Records drawn from a dataset:
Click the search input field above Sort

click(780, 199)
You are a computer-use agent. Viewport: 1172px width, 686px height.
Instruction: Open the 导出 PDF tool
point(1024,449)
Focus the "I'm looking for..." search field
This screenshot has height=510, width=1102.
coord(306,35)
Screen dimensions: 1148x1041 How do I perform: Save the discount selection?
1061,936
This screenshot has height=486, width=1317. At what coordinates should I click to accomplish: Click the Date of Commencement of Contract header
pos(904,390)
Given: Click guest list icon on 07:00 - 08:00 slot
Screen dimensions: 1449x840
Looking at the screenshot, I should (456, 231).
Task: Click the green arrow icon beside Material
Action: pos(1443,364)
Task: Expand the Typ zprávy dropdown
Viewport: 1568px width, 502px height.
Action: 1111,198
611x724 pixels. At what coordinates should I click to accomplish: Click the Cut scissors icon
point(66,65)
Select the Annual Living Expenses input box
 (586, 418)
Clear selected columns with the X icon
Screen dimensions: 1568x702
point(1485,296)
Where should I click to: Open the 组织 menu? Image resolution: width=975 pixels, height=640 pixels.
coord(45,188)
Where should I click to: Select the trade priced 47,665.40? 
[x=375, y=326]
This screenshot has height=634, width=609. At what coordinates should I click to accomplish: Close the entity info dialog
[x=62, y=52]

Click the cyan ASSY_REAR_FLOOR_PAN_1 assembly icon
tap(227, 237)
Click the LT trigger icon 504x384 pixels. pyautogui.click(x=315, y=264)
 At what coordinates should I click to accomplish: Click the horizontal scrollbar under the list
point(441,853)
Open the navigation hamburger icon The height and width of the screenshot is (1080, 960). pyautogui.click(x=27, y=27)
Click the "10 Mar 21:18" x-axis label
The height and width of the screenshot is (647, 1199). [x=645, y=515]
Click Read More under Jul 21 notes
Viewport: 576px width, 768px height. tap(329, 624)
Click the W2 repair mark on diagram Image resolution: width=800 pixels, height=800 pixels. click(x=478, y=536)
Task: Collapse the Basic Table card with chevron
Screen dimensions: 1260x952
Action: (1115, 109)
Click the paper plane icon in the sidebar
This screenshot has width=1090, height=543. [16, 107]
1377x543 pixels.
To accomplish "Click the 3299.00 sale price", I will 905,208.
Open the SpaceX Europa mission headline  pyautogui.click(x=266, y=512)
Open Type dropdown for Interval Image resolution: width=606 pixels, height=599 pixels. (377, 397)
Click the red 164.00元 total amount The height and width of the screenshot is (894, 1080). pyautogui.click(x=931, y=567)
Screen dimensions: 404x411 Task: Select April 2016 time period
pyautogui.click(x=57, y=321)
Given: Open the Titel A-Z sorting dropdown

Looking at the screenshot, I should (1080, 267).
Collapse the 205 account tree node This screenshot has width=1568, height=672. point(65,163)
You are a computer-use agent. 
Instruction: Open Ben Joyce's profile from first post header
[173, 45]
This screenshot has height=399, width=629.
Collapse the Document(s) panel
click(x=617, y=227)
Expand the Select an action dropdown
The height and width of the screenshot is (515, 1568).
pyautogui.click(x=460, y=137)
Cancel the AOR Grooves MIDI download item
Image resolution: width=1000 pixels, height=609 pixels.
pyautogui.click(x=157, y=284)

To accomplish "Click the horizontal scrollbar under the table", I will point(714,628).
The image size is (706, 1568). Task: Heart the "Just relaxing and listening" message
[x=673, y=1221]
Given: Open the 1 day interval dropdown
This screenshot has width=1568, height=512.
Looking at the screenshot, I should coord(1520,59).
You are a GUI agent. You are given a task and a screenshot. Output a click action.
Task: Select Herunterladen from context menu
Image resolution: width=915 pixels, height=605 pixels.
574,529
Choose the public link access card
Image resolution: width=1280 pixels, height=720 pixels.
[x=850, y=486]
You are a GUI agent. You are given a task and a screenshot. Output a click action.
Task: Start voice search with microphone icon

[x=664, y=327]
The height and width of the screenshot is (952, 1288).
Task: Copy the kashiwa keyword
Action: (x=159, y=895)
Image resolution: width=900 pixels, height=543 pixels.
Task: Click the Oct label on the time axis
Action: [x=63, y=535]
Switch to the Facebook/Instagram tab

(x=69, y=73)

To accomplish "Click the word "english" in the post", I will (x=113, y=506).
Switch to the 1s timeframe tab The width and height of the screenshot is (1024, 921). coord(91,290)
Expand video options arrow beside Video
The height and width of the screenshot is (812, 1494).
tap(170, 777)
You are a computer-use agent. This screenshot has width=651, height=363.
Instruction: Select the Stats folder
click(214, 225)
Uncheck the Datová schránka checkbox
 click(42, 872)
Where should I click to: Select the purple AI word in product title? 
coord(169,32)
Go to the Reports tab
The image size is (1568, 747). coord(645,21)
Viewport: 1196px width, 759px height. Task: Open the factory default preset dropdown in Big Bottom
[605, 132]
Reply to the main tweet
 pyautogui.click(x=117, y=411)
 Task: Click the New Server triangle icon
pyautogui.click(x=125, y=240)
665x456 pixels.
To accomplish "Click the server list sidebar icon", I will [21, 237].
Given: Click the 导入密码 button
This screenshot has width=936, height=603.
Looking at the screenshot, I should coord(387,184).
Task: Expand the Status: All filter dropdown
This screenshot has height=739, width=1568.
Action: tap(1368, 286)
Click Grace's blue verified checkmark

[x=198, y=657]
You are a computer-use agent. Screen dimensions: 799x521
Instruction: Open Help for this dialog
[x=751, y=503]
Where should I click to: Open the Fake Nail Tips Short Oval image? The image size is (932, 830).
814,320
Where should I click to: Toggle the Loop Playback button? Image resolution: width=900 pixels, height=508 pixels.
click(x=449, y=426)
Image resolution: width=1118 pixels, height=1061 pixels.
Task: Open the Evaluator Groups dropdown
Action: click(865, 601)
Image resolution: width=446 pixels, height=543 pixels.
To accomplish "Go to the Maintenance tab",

• **What you should do**:
From the records above, reproduce exactly the lines from the one with "1377x543 pixels." to the one with "This screenshot has height=399, width=629.", both included, and no others.

• **Exercise result**:
1377x543 pixels.
To accomplish "Click the 3299.00 sale price", I will 905,208.
Open the SpaceX Europa mission headline  pyautogui.click(x=266, y=512)
Open Type dropdown for Interval Image resolution: width=606 pixels, height=599 pixels. (377, 397)
Click the red 164.00元 total amount The height and width of the screenshot is (894, 1080). pyautogui.click(x=931, y=567)
Screen dimensions: 404x411 Task: Select April 2016 time period
pyautogui.click(x=57, y=321)
Given: Open the Titel A-Z sorting dropdown

Looking at the screenshot, I should (1080, 267).
Collapse the 205 account tree node This screenshot has width=1568, height=672. point(65,163)
You are a computer-use agent. 
Instruction: Open Ben Joyce's profile from first post header
[173, 45]
This screenshot has height=399, width=629.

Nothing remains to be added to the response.